I’m genuinely excited for the next week and a half. We’re heading to the Everything Food Conference in Salt Lake City, Utah, followed by four days in Moab. When I say “we” I mean Linley, Emily, and me — our first real team retreat, and we couldn’t be more excited. Even better, Davida will be at the conference too and we’re co-hosting a Mastermind Workshop focused on practical strategies to take your blog to the next level. If you remember The Blogger Project, we’re bringing that work to life in real time.
The conference runs Thursday through Saturday. Saturday night we’ll drive about three hours south to Moab, right in the heart of some spectacular national parks. We plan to visit both Canyonlands National Park and Arches National Park while we’re there — both look incredible, and I’m thrilled to explore them. If you’ve been to Moab, we’d love hiking tips, local restaurant recommendations, and any other suggestions you have.

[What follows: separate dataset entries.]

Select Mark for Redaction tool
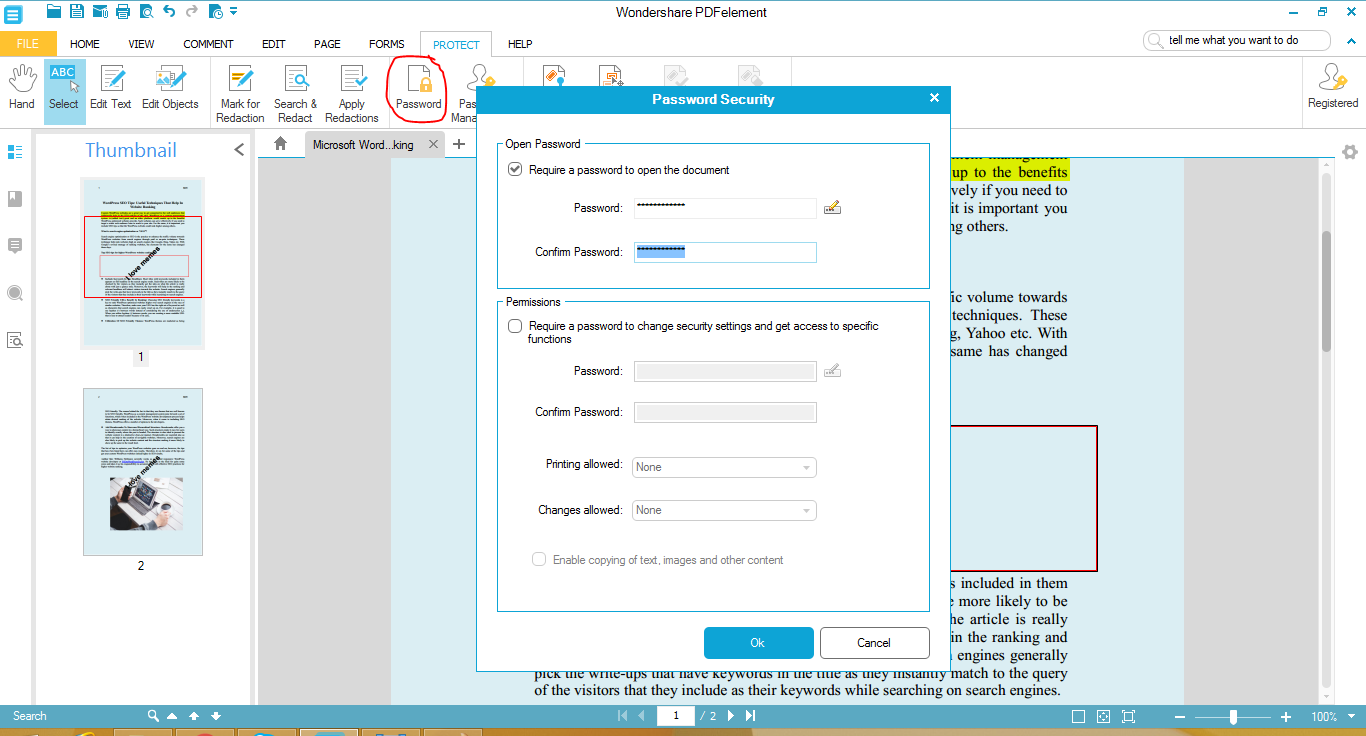This screenshot has height=736, width=1366. point(240,94)
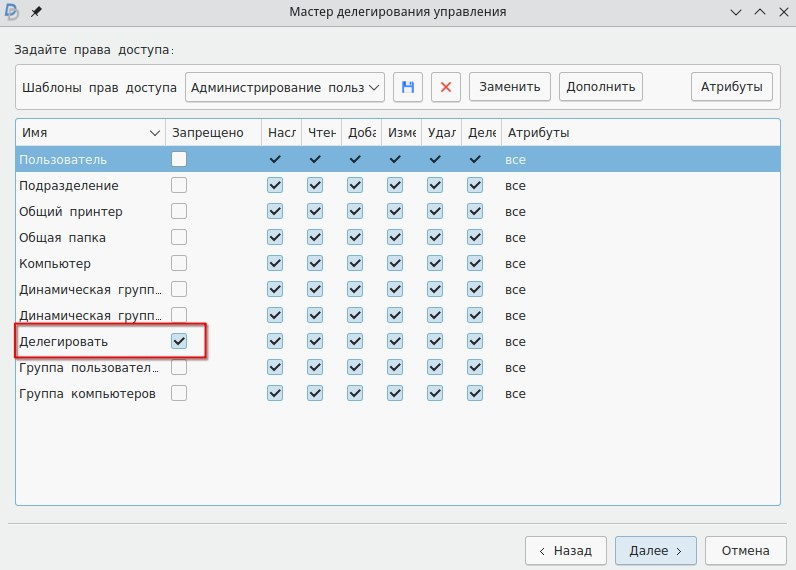The image size is (796, 570).
Task: Click the pin icon in title bar
Action: (x=37, y=12)
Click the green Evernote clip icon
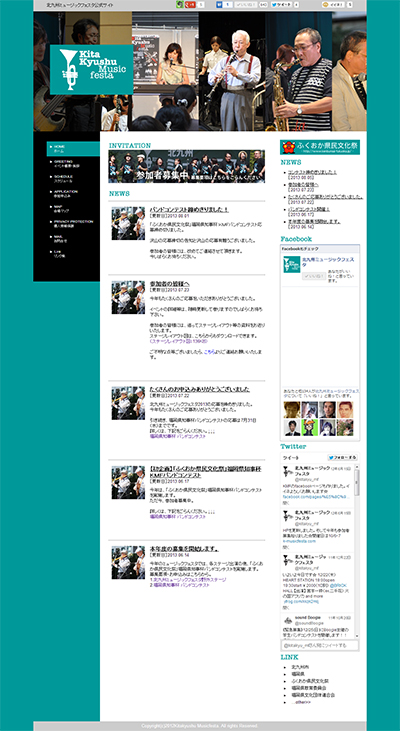The height and width of the screenshot is (731, 400). [x=179, y=5]
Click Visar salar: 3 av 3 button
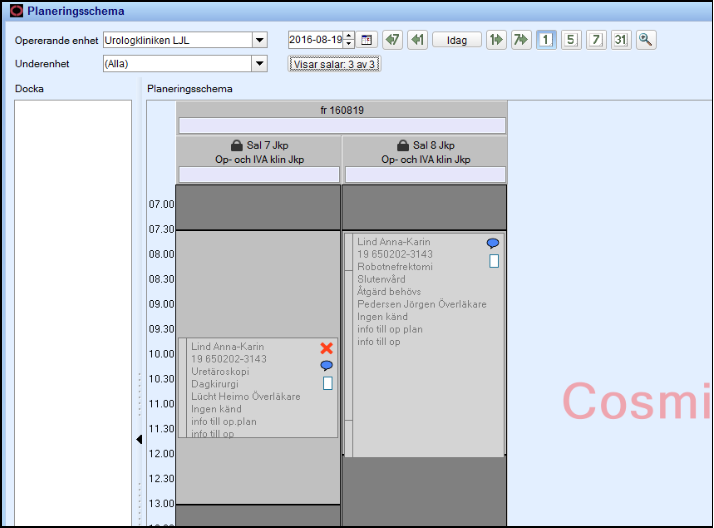The height and width of the screenshot is (528, 714). [334, 64]
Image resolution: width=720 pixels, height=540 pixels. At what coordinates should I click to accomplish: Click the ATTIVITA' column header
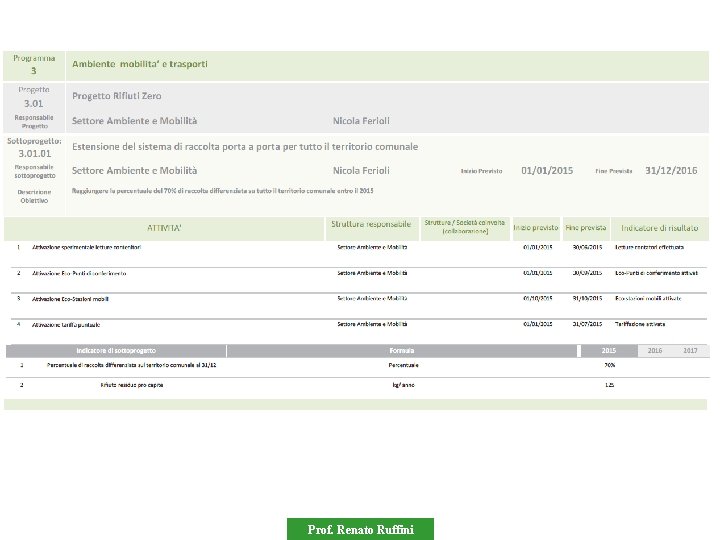164,228
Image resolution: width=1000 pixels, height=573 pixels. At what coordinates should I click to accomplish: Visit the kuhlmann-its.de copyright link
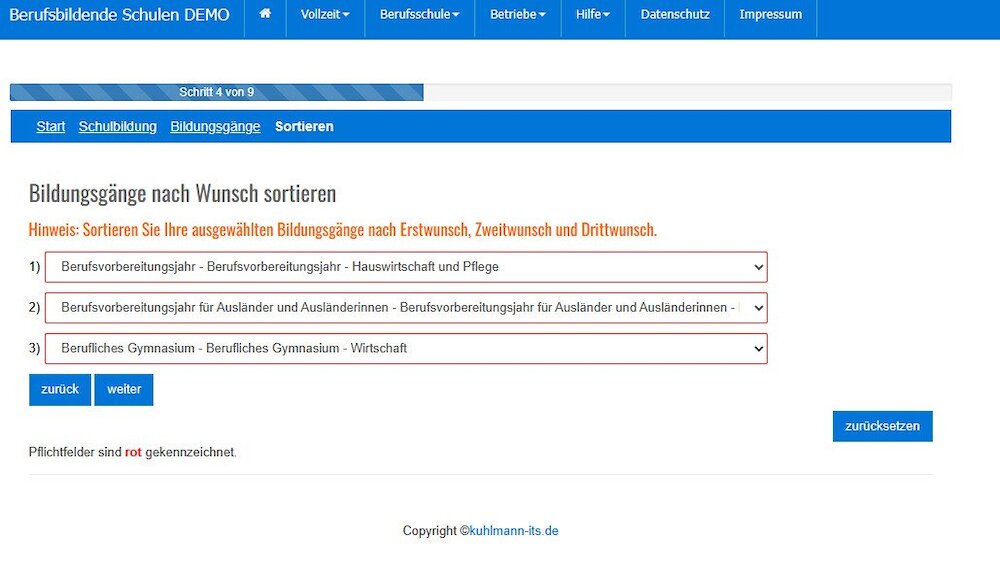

Since travel and movement go hand in hand for us, I wanted to share a travel-friendly workout we’ll be doing while in Utah. I often adapt formats used at Switch to create effective, compact workouts that work in hotel gyms or with minimal equipment. A few weeks ago we ran this “Ass and Abs” session at Switch and it was seriously challenging. Most moves can be done as bodyweight exercises or with light equipment you find in a hotel gym — kettlebells, dumbbells, or even a weighted backpack. Below is the full workout, how it’s structured, and simple substitutions so you can do it anywhere.
This 45-minute Ass and Abs Workout targets both your core and glutes, mixing strength-focused moves with plyometrics to maximize calorie burn and build functional stability.
Ass and Abs Workout
Structure: There are three circuits, each with four moves. Do each move for one minute, then move immediately to the next. Rest one minute after each round. Complete each circuit three times before moving to the next circuit.
Circuit One — Repeat x3
- Dumbbell Single Leg Deadlift (:30 each side) — Use a dumbbell, kettlebell, or a heavy water bottle. Keep a slight bend in the standing knee and hinge at the hip to work the hamstrings and glutes.
- Plank Shoulder Taps — Maintain a solid plank line; slowly tap each shoulder to challenge core stability without rotating the hips.
- Dumbbell Front Squat + Calf Raise — Hold weight at the front rack or as a goblet; drive through the heels and finish each rep with a controlled calf raise.
- Woodchop Sit-Up — Use a single dumbbell or a suitcase; perform a sit-up and rotate the weight across the body in a woodchop pattern to target obliques and hip flexors.
- REST
Circuit Two — Repeat x3
- Single Leg Plyo Lunges (:30 each side) — If impact isn’t for you, perform stationary split-squat jumps or step-through lunges for a lower-impact option.
- Plank Army Crawl — Crawl forward and back while maintaining a stable core; great for shoulder endurance and midline strength.
- Single Leg Glute Bridge + Toe Touch (:30 each side) — Focus on squeezing the glute at the top and reaching toward the opposite foot to challenge balance and mobility.
- Plank Weighted Pass — From plank, pass a weight from one hand to the other under your torso; if no weight is available, use a water bottle or do a slow hand slide.
- REST
Circuit Three — Repeat x3
- Front Lunge + Lat Pulls — Lunge forward and combine with a lat pull (use bands or a cable alternative) to work the posterior chain and upper back.
- Squat + Donkey Kicks — Perform a squat then transition into alternating donkey kicks for a burn in the glutes and quads.
- Dumbbell Chop and Twist — Stand or kneel; perform chopping rotations while maintaining a strong core. Use controlled motion to protect the spine.
- Reverse Crunch + Twist — Lift hips toward the ceiling and add a small twist at the top to engage lower abs and obliques.
- REST
Timing: This workout should take approximately 45–50 minutes, including brief rests. Most exercises can be done without weights and still deliver a great session. If you’re short on equipment, use a backpack filled with clothes, a heavy water bottle, or a suitcase to add resistance. Adjust intensity by changing tempo, adding weight, or increasing rest as needed.
Warm-up and Cool-down: Begin with 5–7 minutes of dynamic movement (leg swings, hip circles, lunges, shoulder mobility). Finish with light stretching focused on hips, hamstrings, and lower back to aid recovery.
We’ll definitely be doing this workout in Moab — it translates well to the outdoors and hotel gyms alike. If you try it while traveling, let us know how it felt and which modifications worked best for you.
Fitness Disclaimer: Please consult your doctor before starting a new fitness program. Participate at your own risk, modify exercises as necessary, and listen to your body.